Pandora Papers : le compte aux Seychelles de Nicolas Perruchot, ancien député et ex-président du Loir-et-Cher

Ancien maire de Blois, ancien député du Loir-et-Cher et président sortant du conseil départemental, Nicolas Perruchot a bénéficié en 2012 d'une société basée au Seychelles et gérée par un prête-nom. L'ex-élu fait déjà l'objet d'une enquête préliminaire pour des mouvements financiers suspects.

La vaste enquête menée pendant plusieurs mois par 600 journalistes de 150 médias à travers 117 pays porte des révélations parfois très locales. Dans le Loir-et-Cher, l'ancien président (LR) du conseil départemental Nicolas Perruchot, déjà épinglé par une enquête de France 3 et de Radio France en juillet, est associé à un compte offshore aux Seychelles par la fuite des "Pandora Papers".

Le cabinet suisse SFM à la manoeuvre

"Un passeport, une quittance EDF, et deux factures d’un cabinet offshore" relient en effet l'ancien élu, qui fut également député du Loir-et-Cher et maire de Blois, à la création en 2012 d'une société baptisée Black Tree Holdings Incorporated, précise la cellule investigation de Radio France.
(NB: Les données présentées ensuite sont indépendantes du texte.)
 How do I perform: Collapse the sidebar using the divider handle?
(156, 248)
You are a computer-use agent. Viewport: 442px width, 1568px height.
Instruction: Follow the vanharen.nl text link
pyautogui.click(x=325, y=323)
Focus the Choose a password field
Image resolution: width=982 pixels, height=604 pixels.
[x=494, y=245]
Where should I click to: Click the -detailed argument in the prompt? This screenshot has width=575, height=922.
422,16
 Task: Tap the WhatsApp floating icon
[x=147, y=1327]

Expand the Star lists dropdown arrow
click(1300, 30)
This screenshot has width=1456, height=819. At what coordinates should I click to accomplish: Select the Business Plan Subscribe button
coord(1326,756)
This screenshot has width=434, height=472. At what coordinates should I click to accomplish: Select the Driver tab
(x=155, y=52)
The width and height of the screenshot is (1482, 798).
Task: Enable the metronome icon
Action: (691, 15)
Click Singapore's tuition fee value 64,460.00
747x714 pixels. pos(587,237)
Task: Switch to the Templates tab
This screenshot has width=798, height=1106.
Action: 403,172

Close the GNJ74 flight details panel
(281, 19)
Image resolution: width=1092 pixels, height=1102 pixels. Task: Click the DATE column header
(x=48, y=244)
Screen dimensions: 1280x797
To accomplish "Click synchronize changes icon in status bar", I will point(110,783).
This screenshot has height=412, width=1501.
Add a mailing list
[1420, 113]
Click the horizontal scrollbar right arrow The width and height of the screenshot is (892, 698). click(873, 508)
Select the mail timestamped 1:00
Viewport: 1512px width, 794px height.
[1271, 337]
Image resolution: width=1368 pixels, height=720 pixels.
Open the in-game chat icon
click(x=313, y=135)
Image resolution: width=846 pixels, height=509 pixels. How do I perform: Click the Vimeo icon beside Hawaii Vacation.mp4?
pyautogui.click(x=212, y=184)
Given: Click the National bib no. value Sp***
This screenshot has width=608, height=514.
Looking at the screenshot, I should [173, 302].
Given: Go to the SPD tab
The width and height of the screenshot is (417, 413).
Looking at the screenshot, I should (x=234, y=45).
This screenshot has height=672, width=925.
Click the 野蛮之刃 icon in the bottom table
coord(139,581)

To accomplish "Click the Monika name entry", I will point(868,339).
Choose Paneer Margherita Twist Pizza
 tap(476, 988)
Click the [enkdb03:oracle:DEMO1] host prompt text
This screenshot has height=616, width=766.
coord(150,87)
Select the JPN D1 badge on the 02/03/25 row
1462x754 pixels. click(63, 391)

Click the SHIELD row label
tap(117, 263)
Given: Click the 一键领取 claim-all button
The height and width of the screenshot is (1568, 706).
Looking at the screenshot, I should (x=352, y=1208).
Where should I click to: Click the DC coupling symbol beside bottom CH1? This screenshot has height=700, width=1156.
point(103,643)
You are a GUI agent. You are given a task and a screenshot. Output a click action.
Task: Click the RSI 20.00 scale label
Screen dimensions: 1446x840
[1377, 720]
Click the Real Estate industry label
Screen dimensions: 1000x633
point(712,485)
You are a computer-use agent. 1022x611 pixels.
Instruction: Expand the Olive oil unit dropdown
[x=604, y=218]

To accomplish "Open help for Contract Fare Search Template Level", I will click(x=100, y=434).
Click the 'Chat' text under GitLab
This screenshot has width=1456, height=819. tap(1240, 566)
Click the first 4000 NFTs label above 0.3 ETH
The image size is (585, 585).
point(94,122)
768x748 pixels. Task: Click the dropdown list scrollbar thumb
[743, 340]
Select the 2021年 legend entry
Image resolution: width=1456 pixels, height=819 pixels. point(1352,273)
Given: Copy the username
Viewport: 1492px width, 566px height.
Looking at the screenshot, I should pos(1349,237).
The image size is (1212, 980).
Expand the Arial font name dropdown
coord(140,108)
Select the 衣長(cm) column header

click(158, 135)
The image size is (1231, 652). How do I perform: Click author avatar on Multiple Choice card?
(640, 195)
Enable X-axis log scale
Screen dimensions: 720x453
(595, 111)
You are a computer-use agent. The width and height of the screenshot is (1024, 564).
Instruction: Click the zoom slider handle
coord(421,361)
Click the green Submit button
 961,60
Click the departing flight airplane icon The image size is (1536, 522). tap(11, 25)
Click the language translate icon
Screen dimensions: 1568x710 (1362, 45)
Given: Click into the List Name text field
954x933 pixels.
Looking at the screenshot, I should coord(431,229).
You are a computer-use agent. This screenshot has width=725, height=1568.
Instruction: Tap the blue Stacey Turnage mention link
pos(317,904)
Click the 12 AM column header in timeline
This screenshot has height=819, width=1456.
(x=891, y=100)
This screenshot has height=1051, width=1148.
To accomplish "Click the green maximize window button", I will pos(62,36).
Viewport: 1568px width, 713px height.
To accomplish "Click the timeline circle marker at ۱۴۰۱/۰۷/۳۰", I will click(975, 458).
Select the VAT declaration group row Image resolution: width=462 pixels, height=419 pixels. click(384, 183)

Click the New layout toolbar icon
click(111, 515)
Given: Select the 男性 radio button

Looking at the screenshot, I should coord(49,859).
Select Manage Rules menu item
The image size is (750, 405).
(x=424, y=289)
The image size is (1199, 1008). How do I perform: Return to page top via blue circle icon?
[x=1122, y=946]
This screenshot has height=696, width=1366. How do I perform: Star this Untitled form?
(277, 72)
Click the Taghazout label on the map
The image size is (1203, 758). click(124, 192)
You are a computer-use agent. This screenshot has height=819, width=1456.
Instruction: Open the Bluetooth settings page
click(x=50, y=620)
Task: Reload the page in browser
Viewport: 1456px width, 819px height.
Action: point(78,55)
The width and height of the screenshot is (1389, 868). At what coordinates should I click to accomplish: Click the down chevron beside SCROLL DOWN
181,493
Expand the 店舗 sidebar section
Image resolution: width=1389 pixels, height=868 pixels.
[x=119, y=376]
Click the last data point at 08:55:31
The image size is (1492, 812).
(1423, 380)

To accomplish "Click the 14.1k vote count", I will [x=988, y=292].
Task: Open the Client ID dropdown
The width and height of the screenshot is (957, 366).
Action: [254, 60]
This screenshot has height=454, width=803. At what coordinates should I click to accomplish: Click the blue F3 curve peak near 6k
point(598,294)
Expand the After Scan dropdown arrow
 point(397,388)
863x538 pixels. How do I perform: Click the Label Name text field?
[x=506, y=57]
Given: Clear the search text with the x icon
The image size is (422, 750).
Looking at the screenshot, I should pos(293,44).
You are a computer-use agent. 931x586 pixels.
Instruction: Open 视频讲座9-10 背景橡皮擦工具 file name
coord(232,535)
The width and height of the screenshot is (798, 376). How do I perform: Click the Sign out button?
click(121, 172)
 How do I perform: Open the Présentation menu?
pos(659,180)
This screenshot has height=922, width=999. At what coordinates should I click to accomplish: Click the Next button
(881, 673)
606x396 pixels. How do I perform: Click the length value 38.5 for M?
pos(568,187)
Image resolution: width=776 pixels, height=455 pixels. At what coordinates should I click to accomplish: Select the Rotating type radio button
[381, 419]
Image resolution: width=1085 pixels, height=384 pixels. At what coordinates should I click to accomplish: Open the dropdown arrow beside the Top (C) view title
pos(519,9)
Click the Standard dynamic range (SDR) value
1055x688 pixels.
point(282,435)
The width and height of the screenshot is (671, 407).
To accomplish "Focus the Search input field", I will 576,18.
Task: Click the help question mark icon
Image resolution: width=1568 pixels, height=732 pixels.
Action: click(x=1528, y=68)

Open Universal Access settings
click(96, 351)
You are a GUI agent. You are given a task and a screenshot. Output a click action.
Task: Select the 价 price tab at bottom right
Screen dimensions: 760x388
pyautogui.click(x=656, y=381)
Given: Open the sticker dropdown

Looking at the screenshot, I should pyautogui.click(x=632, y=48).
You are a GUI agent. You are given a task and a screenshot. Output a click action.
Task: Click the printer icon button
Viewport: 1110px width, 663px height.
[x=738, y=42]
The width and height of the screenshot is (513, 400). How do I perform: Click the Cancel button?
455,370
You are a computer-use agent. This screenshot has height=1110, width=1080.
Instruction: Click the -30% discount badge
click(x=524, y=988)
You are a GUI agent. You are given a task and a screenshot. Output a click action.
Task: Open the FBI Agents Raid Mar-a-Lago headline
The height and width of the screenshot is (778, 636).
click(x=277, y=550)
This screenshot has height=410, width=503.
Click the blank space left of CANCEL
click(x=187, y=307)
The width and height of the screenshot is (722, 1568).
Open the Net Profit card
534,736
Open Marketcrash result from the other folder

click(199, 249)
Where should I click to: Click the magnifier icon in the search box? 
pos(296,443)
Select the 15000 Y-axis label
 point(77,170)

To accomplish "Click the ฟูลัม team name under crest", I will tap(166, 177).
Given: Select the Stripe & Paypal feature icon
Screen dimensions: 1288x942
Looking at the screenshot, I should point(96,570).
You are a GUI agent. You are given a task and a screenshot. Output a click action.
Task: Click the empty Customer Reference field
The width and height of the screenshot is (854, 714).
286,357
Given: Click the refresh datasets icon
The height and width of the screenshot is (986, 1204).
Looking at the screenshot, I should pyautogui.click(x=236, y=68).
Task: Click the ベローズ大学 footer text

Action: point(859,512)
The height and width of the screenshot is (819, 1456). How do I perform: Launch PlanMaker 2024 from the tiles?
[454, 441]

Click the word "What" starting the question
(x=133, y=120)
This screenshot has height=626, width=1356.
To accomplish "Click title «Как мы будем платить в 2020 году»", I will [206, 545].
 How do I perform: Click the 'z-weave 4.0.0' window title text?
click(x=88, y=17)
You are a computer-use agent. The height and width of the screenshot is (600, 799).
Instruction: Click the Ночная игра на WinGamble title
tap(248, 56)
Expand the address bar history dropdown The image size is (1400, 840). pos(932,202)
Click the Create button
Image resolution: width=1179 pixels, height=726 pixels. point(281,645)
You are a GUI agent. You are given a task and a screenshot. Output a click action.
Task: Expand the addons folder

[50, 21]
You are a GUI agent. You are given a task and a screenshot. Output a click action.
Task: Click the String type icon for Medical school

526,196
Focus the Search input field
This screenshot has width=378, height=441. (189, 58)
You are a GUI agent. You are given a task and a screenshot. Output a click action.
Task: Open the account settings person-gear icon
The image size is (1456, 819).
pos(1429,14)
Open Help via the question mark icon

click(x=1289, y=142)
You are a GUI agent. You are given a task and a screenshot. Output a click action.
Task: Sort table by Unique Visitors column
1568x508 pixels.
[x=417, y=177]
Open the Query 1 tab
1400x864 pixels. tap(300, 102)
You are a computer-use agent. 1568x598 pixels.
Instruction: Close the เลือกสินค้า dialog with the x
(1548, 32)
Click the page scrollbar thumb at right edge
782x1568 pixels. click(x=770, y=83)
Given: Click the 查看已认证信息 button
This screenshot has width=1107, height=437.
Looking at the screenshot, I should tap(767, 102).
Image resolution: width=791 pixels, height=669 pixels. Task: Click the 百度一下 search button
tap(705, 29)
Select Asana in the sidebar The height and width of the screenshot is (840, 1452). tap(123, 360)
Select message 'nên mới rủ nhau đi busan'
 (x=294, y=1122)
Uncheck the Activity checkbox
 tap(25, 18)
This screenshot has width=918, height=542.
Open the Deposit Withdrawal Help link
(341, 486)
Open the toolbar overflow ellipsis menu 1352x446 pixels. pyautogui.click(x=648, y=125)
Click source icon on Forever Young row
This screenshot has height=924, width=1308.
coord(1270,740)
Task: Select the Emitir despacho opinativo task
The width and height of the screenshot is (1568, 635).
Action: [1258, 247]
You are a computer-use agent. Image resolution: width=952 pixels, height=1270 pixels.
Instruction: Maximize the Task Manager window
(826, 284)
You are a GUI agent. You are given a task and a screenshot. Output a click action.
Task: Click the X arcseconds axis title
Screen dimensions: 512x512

A l'époque, Nicolas Perruchot vient de perdre son siège de député mais reste conseiller régional. La Haute Autorité pour la transparence de la vie publique (HATVP), elle, n'a pas encore vu le jour et n'est créée qu'en 2013.

Une première facture de 2140 euros adressée à SFM Corporate Services, un cabinet suisse spécialisé dans les structures offshore, et l'une des 14 sociétés dont les données ont fuité dans les Pandora Papers.

Une société offshore et un compte bancaire à l'étranger

Les détails des prestations effectuées pour Nicolas Perruchot, identifé par son passeport et une quittance EDF, incluent la création d'une société aux Seychelles et la désignation d'un actionnaire et d'un gérant prête-nom. L'ouverture d'un compte bancaire, probablement en suisse, est également mentionnée.

Une autre facture, émise en 2014, concerne le renouvellement de la société pour la période allant d’octobre 2013 à septembre 2014 pour la somme de 1420 euros. Les Pandora Papers n'indiquent pas, en revanche, le montant des sommes qui ont été mises à l'abri par cette méthode coûteuse.

La transparence, cheval de bataille de l'élu Perruchot

Chantre de la "moralisation" de la vie publique, et notamment de l'activité syndicale, Nicolas Perruchot avait fait de la "transparence" l'un de ses chevaux de bataille.

Cosignataire en 2009 d'un rapport d'information sur les paradis fiscaux dirigé par Didier Migaud, président de la HATVP, Nicolas Perruchot a également dirigé la rédaction d'un "rapport interdit" sur les financements des syndicats en 2011. A l'époque, et depuis 2007, Nicolas Perruchot était vice-président délégué aux finances du groupe parlementaire d'amitié France-Seychelles.